#### Goal:
Please count the lines in the items below that contain the string "coord" and give only that number.

#### Material:
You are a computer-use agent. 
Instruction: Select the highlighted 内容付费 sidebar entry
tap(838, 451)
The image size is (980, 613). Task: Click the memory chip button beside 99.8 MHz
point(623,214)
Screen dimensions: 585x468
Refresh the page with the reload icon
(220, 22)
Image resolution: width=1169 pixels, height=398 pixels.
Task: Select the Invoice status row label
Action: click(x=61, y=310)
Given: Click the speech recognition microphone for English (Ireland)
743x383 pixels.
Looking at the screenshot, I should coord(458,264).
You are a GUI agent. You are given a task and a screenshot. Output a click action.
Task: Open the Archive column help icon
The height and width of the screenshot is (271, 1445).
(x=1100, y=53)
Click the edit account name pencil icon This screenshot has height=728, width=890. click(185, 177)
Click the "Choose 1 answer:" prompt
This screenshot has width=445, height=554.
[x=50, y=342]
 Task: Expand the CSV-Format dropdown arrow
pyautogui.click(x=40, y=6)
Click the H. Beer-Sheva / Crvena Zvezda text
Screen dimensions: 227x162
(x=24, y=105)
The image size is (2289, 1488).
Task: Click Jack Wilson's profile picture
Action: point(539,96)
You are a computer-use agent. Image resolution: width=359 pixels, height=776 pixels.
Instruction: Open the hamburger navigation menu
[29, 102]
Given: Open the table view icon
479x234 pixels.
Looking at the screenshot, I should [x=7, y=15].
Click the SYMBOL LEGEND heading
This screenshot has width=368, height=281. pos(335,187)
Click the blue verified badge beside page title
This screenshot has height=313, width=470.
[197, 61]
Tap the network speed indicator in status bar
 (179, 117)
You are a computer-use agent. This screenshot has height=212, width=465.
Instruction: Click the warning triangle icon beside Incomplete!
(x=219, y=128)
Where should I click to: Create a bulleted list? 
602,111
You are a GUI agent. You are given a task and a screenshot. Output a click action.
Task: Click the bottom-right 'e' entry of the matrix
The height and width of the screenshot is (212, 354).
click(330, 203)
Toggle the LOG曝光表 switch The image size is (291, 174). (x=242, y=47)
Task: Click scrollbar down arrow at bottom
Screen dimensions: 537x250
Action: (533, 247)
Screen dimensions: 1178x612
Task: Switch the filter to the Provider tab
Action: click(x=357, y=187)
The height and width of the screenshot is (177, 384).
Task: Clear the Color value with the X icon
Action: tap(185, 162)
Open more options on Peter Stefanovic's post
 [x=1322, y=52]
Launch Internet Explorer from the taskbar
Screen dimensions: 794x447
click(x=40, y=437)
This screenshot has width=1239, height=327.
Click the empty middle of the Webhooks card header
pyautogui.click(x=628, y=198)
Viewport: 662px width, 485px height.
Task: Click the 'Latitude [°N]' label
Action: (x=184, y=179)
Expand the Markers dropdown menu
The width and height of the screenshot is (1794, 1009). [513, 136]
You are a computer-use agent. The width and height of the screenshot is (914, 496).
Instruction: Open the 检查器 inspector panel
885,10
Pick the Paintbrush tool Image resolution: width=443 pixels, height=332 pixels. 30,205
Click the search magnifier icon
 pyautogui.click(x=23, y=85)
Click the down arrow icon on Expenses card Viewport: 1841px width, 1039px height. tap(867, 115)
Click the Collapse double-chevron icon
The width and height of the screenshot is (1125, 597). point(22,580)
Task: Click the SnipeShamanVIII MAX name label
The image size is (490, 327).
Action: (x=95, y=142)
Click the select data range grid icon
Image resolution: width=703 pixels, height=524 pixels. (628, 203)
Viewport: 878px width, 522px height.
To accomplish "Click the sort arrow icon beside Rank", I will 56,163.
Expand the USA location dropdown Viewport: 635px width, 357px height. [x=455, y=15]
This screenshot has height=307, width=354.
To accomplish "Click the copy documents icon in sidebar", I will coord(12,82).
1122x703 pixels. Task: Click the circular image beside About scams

#### Solution to this problem:
2